Atopic dermatitis is an immune-driven disease at the molecular level, a new study indicates.
The study, headed by researchers at the Icahn School of Medicine at New York’s Mount Sinai Hospital, was conducted in collaboration with Regenoron Pharmaceuticals, Sanofi and Rockefeller University.
According to a Mount Sinai news release, previous studies have found that drugs that broadly suppress the immune system reduce AD symptoms, but those studies did not describe the molecular mechanisms involved. Some research pointed to genetic orenvironmental factors as being greater contributors to risk.

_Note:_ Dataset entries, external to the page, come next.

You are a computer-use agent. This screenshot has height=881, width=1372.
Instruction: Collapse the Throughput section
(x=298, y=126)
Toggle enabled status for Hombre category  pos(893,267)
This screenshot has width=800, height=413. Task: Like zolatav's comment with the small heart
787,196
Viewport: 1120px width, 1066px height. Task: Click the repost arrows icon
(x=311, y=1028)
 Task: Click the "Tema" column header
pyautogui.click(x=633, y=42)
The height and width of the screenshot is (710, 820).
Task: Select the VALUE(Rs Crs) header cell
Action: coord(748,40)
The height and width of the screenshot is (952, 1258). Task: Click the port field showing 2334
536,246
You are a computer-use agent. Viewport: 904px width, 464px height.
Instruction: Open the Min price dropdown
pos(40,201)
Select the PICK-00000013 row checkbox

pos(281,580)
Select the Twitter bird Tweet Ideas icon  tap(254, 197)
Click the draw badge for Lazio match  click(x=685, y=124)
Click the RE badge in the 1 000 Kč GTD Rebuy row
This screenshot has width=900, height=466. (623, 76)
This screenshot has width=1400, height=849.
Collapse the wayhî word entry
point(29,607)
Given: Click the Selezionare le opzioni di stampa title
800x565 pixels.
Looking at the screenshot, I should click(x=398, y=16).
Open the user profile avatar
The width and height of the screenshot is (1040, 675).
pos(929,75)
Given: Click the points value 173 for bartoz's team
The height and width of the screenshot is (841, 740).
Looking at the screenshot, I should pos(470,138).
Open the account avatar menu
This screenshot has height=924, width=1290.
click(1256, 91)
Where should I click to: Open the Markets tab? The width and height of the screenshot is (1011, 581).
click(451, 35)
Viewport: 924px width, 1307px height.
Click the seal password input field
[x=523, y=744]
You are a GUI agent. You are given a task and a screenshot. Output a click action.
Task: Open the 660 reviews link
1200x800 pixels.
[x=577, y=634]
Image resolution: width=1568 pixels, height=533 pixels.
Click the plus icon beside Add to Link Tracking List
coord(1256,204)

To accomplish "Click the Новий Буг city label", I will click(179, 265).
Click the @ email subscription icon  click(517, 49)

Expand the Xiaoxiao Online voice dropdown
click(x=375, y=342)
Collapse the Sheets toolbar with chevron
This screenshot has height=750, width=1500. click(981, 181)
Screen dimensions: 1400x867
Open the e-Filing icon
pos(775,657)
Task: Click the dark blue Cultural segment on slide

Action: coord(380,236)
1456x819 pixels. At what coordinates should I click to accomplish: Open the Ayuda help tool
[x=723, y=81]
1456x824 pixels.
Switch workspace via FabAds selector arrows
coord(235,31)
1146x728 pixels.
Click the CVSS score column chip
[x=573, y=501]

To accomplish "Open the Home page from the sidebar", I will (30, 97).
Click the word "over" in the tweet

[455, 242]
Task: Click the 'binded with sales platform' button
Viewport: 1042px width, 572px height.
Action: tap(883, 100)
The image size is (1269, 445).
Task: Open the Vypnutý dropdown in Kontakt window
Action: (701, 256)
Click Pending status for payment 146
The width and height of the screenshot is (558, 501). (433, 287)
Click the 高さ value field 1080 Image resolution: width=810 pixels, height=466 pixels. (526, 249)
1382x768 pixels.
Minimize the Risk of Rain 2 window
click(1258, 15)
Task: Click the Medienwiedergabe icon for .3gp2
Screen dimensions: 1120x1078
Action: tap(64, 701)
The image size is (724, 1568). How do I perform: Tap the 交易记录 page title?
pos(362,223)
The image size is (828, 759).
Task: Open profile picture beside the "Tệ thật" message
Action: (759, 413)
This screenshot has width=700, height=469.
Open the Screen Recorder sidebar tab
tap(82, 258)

The current study found that the investigational drug dupilumab (Regeneron Pharmaceuticals), a monoclonal antibody treatment that blocks the action of signaling proteins interleukin (IL)-4 and -13, reversed disease processes seen in the skin at the molecular level. Dupilumab is in clinical trials for several conditions with immune or autoimmune mechanisms.
“Our pioneering study showed that the abnormalities in the skin barrier and in the immune system that characterize atopic dermatitis can be reversed by drugs that narrowly target just these two immune signaling proteins,” lead author Emma Guttman-Yassky, M.D., associate professor of dermatology at the Icahn School of Medicine, said in a news release,
The release goes on to say that patients treated with dupilumab experienced significant clinical improvements compared with those who were given a placebo. Improvements included reversal of the abnormalities that characterize AD in skin tissues within four weeks of the dupilumab treatment.
According to Dr. Guttman-Yassky, the study is the first involving a drug “that targets specific immune proteins in atopic dermatitis where mechanistic changes track closely with clinical measures of disease and relief from it.”
The researchers say it’s uncertain when phase 3 studies will be completed, but add that new AD drugs should be available in the next few years.
Hamilton JD. Suárez-Fariñaset M, Dhingra N, et al. Dupilumab improves the molecular signature in skin of patients with moderate-to-severe atopic dermatitis. J Allergy Clin Immunol. 134 ( 6) : 1293 – 1300.